You shall speak in Uncivil Service tongue which has different meanings from the ordinary language as people know it:

You: “We are looking into the matter”

Meaning: “my clumsy clerks have lost the file and I don’t give a damn about it”

 

You:”The matter is under consideration”

Meaning:”ok fine…I ll send the clerks to look for the file”

 

You:”the matter is under active consideration”

Meaning:”I m in the line of fire from the CMO…I myself m searching for the file”

 

You shall not be a part of the bureaucracy but the “ambassadocracy” and mind you only "white" in colour….

The colour of all official paper shall be however off white and your official stamp an illegible mess of blue/black….

You ll assiduosly write IAS after your name…even if it goes to a level of ridicule….even after retirement you shall write IAS(retd.) after your name…pardon me but how about IAS(departed) after you death???

 

You shall be paid a meagre salary by which the welfare state expects you to honestly raise your kids and have two decent meals….

 

You shall revel in the glory of your lal batti and render “public unservice”…being the” public servant” that you are…..

You ll look at your friends’ Mercs and property and tell others about the pride honour glory of your service…the chance it offers to serve the nation and attain self actualisation but in your heart you shall be green with jealousy and curse yourself for choosing this proffesion…

 

Your colleagues…especially some who hail from the cow belt shall quote the present rate of IAS grooms…(the last I heard was 1.2 crores and a decent sedan)…and you shall be appalled at the level of corruption all around you (presuming you have scruples yourself and thats not the reason why you youself are there first)…
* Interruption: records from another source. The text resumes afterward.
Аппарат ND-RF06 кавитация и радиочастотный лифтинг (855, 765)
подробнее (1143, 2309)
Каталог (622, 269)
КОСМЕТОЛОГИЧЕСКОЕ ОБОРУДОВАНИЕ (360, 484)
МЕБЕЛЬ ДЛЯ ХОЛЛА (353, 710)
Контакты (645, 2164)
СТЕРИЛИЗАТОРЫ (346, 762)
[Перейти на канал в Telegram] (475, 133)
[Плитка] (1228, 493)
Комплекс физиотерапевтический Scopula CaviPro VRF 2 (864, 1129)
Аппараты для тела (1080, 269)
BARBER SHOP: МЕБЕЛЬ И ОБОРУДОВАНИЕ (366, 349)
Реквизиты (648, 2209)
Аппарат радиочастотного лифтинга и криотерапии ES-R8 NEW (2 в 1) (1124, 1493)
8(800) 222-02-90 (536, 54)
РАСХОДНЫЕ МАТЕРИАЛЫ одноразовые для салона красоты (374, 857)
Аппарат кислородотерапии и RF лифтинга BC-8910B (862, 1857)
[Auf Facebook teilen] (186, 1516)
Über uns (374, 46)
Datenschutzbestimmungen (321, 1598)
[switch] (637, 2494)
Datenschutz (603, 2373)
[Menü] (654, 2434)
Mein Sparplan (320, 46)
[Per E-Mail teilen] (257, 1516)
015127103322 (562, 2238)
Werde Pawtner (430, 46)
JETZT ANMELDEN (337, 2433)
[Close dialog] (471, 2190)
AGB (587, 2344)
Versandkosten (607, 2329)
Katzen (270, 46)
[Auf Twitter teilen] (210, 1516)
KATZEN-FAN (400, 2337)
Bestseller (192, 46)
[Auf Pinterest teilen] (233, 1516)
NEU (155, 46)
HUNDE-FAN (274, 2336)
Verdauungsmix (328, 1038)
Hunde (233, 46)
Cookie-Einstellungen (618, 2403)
Life will drudge on and you shall only crib and wait for the next pay commission and the pay rise you receive and the once in a blue moon foreign trip shall give you ecstatic pleasure….and your Performance Appraisal Report shall be the sword hanging above you…..

 

This might seem to be a very cynical perspective but since I had the opportunity to observe some civil servants ...........
 I shall give you the other side of the story too…in my next blog…comments are welcome and I would love to give some more “inside” stories…..and cynical takes…on the Uncivil service...if people seem interested...

 

To end with a uncivil service joke  :

 

An young IAS is posted as Collector of a district…….he gets an order from the Secy Agriculture to count the total number of cattle in his district and send a report…he is flabbergasted and cannot comprehend the sheer riduculousness and futility of the work  and the immensity and complexity of the entire procedure…….he calls a subordinate and asks him what to do…..who says “not to worry sir…..this is regular work…comes evry year….we have the figures…we do an annual increment of 7.5%  and send the new figures”…so the collector says how did u arrive at the exact 7.5pc …how do you know the growth rate of  cattle population?.....he says oh sir its simple….i got it from the data published by the agriculture department who compile all the data sent by the different districts like ours and arrive at a final”….collector says ohk….”just add two to this year’s figures….1 .ie you for doing this intellectually "stimulating" work over the years and I m the other one..the 2nd…for ever having joined the UNCIVIL SERVICE”………..

 

More to come….    Satyameva Jayate...!!!!!!!!!!